Fitting a model of Raf inhibition
Next, we demonstrate usage of a combination of qualitative and quantitative data for parameter identification (which we will also refer to as finding a fit to the data) for a simple biological model. We use synthetic data to parameterize a model, originally described in Kholodenko et al.^{16}, for the dimerization of the protein kinase Raf and the inhibition of Raf by a kinase inhibitor. This model has relevance for cancer treatment^{17,18}. We show that qualitative data can be used to improve confidence limits on the parameter values.
We consider the model shown in Fig. 2a. Raf (R) is able to dimerize, and each Raf monomer is able to bind an inhibitor (I). The model parameters consist of six equilibrium constants, denoted K_{1} through K_{6}. Note that these six parameters are not independent. By detailed balance, K_{4} = K_{1}K_{3}/K_{2}, and K_{6} = K_{4}K_{5}/K_{2} = \(K_1K_3K_5{\mathrm{/}}K_2^2\), leaving four independent model parameters.
For the purposes of this example, we assume that K_{1} and K_{2} are known. K_{1} could be obtained by studying the dimerization of Raf in the absence of inhibitor, and K_{2} could be obtained by studying inhibitor binding to a dimerizationincompetent Raf mutant. Our problem of interest, therefore, is solving for the parameters K_{3} and K_{5}.
The model has six population variables, which we denote as R, I, RR, RI, RIR, and RIRI. It is also useful to consider the total abundance of Raf, R_{tot} = R + RI + 2(RR + RIR + RIRI). Two population variables, e.g. R_{tot} and I, must be specified to define the entire system state given the equilibrium constants.
To test the capabilities of constrained optimization with this model, we generated synthetic datasets with the ground truth parameter values K_{1} = 0.04 μM^{−1}, K_{2} = 20 μM^{−1}, K_{3} = 4000 μM^{−1}, and K_{5} = 0.1 μM^{−1}. We assume a constant, known R_{tot} concentration of 50 μM.
An experiment yielding quantitative data would be to measure a binding curve: measure the free inhibitor concentration I versus receptor occupancy \(\bar Y\) (Fig. 2b).

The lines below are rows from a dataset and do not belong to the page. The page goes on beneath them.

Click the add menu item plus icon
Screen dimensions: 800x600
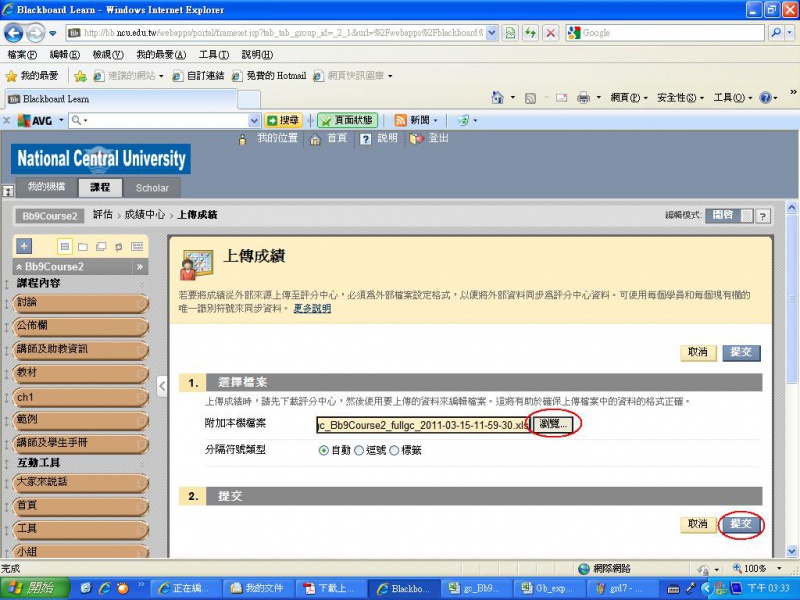(x=25, y=246)
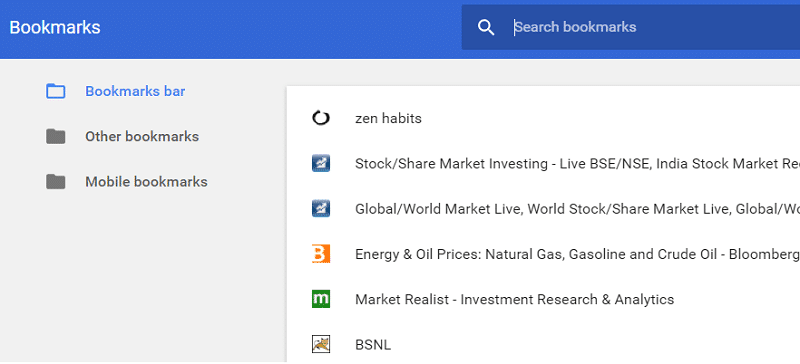Click the magnifying glass search icon
The height and width of the screenshot is (364, 800).
point(486,28)
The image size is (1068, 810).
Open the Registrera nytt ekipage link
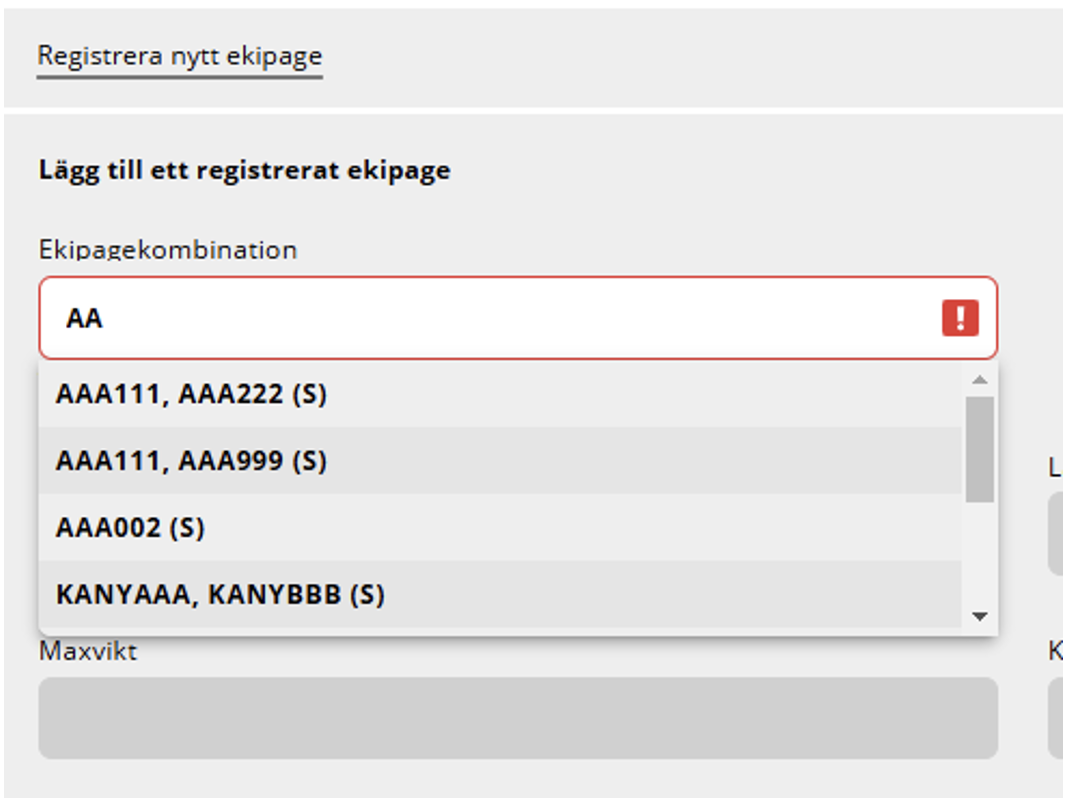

Here we define \(\bar Y\) as the fraction of Raf molecules bound to inhibitor, \(\bar Y\) = (RI + RIR + 2RIRI)/R_{tot}. A curve similar to this has been measured for EGF and the EGF receptor^{19}.
We consider a second experiment that yields only qualitative data, in which we measure free inhibitor concentration I versus the overall Raf activity. We assume that the active Raf species are the uninhibited dimers RR and RIR.
We define A = RR + RIR as a quantity proportional to Raf activity, but suppose that the experiment can only detect whether the activity is higher (+), lower (−), or within error (0) of the basal value of A with no inhibitor (Fig. 2c). Note that a small concentration of inhibitor unintuitively causes an increase in Raf activity by increasing the concentration of the species RIR. This behavior is observed for many Raf inhibitors and poses a challenge for therapeutic applications^{18}.
We combine the quantitative and qualitative datasets by the method introduced in the previous section. Here, we are solving for the parameters x = (K_{3}, K_{5}).
For the quantitative term of the objective function f_{quant}(x) (Eq. (2)), we directly use the synthetic data in Fig. 2b. For the qualitative term f_{qual}(x) (Eq. (3)), we note that each data point in Fig. 2c can be expressed as an equality or inequality constraint on the value of A at the particular value of I given x = (K_{3}, K_{5}), which we will write as A(I, x). Namely, for a “−” data point, we have A(I, x) < A(0), and an analogous constraint holds for a “+” point. For a “0” point, we have \(\left {A(I,{\bf{x}})  A(0)} \right < \epsilon\), where \(\epsilon\) is the tolerance (we used \(\epsilon = 1.5\) in this example). Note that A(0), the value of A with no inhibitor, is a known constant computed from K_{1}. Each constraint is then converted to the form g_{i}(x) < 0 for use in Eq. (3) (e.g., for a “−” point at inhibitor concentration I_{i}, we have A(I_{i}, x) − A(0) < 0).
We must choose the penalty constants C_{i} in Eq. (3) based on our confidence in the qualitative data—a larger C_{i} gives the qualitative data more weight compared to the quantitative data. We handselected a value of C_{i} = 0.03 for all i, to give roughly equal contributions from the qualitative and quantitative datasets (i.e., such that the blue and orange curves in Fig. 2d, e can be plotted using the same scale). Note that giving equal contributions to both datasets is an arbitrary choice for illustration—with real experimental data, the modeler may choose to give unequal weights based on the relative importance/credibility of the datasets.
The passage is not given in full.